Aim of the exercise = Rewrite the items below, changing every "screenshot" to "screen capture" and keeping everything else the same. Leave the pictures out of your answer.

[Records for finding displayed items]
■ ■ ■ ■ ■

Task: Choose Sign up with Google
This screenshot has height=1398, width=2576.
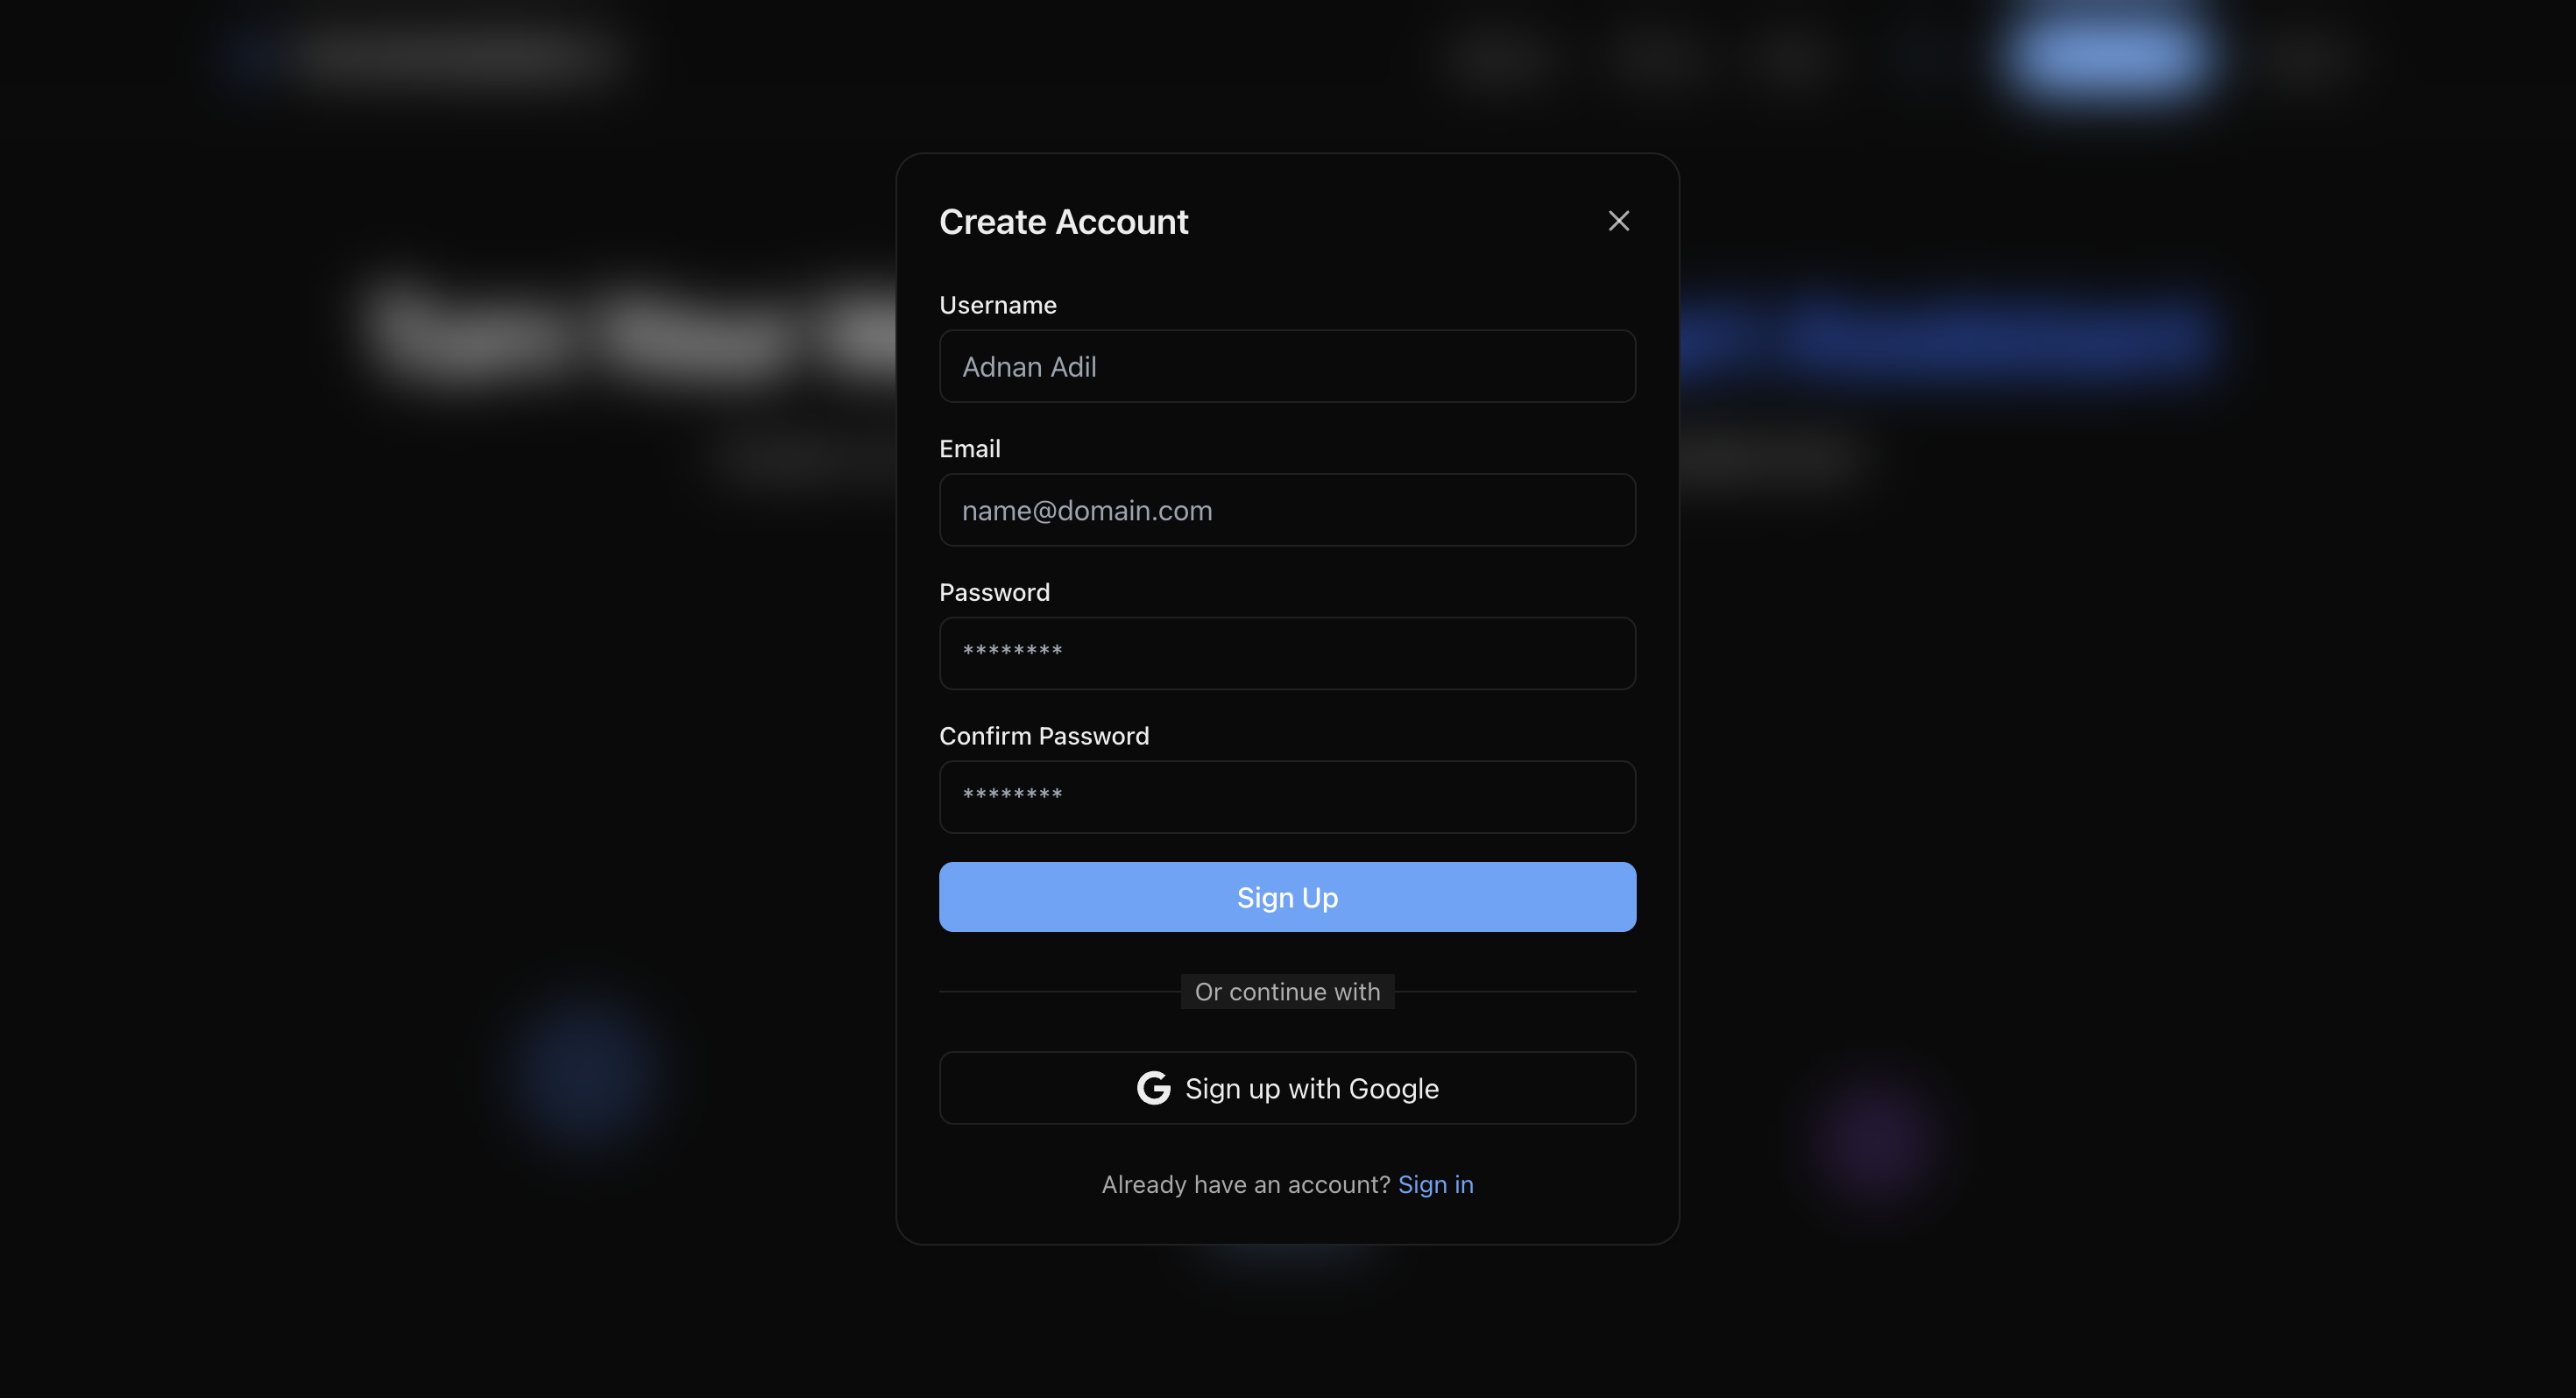Action: pos(1287,1088)
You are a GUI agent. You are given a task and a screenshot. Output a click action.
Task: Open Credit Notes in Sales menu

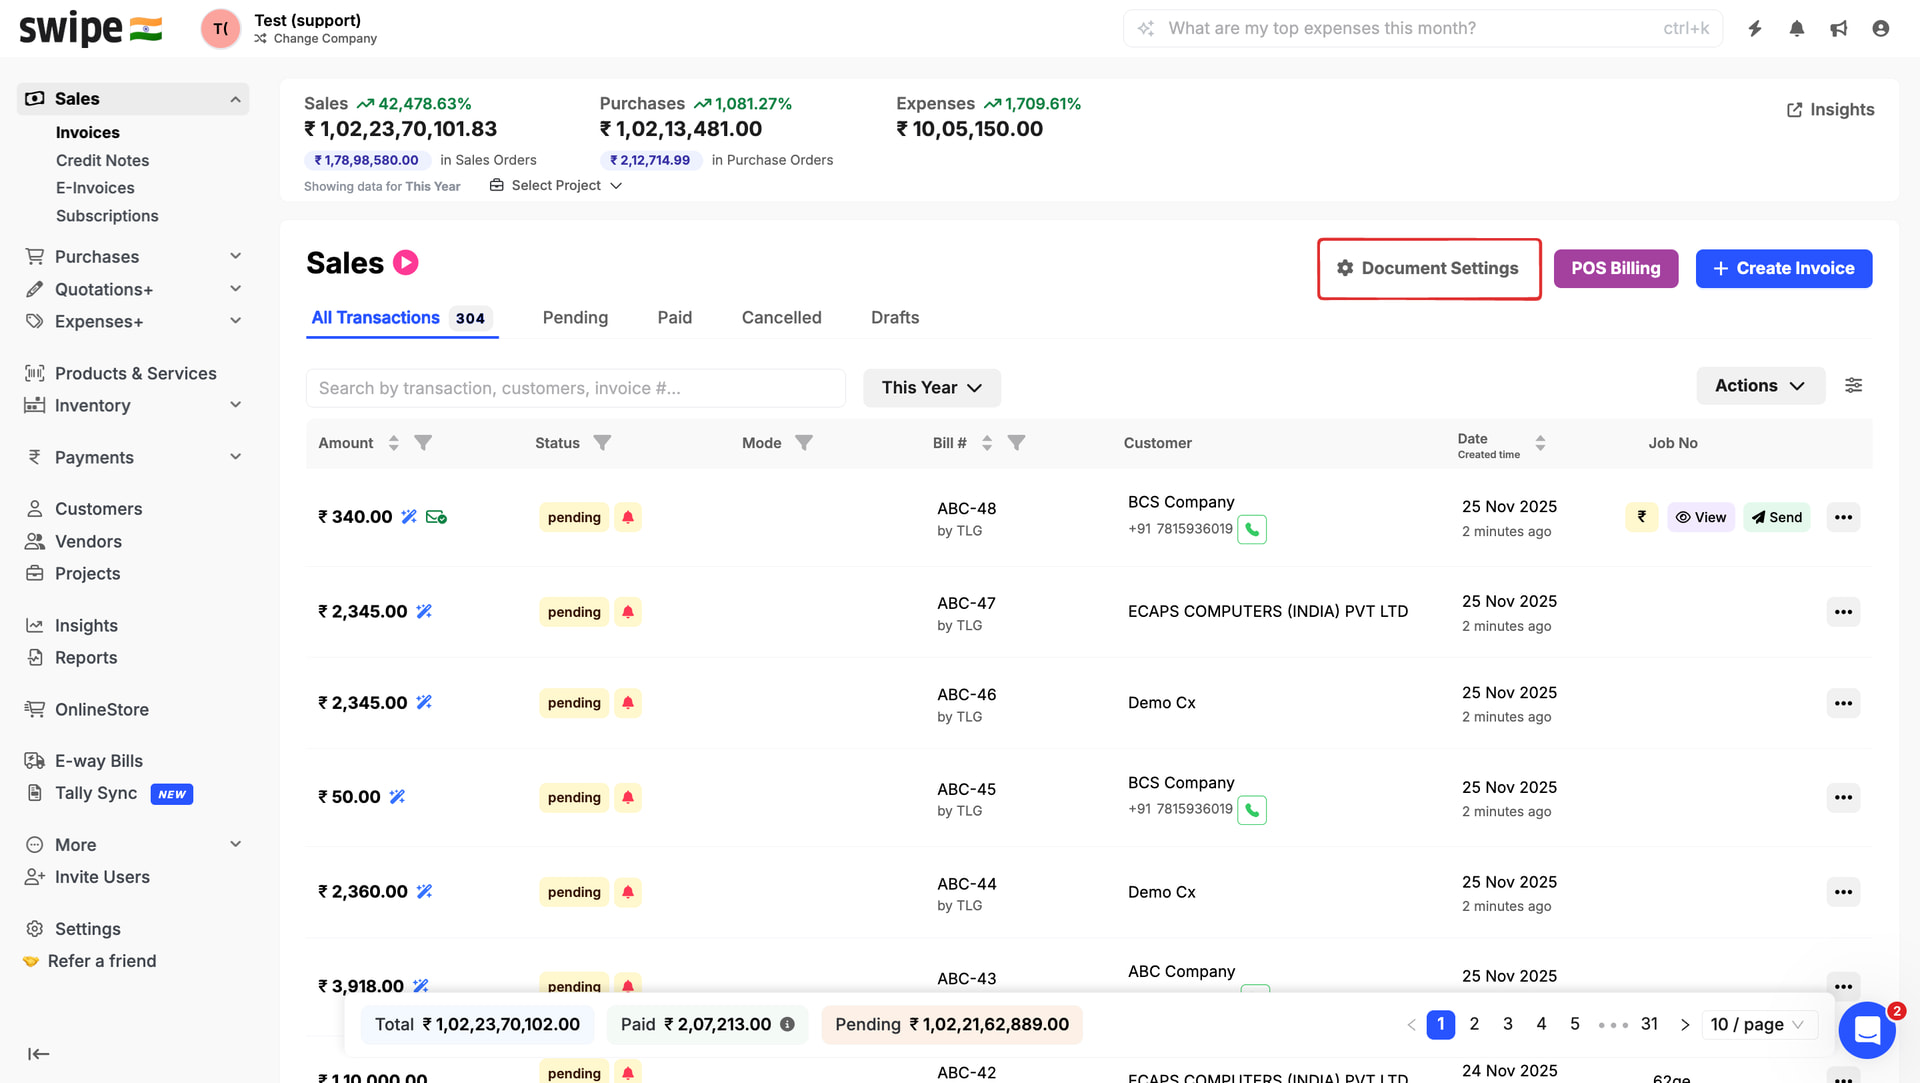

■ ■ ■ ■ ■

Result of this exercise =
Task: Choose Sign up with Google
This screen capture has height=1398, width=2576.
Action: pos(1287,1088)
You are a GUI agent. You are given a task and a screen capture. Output a click action.
Task: Open Credit Notes in Sales menu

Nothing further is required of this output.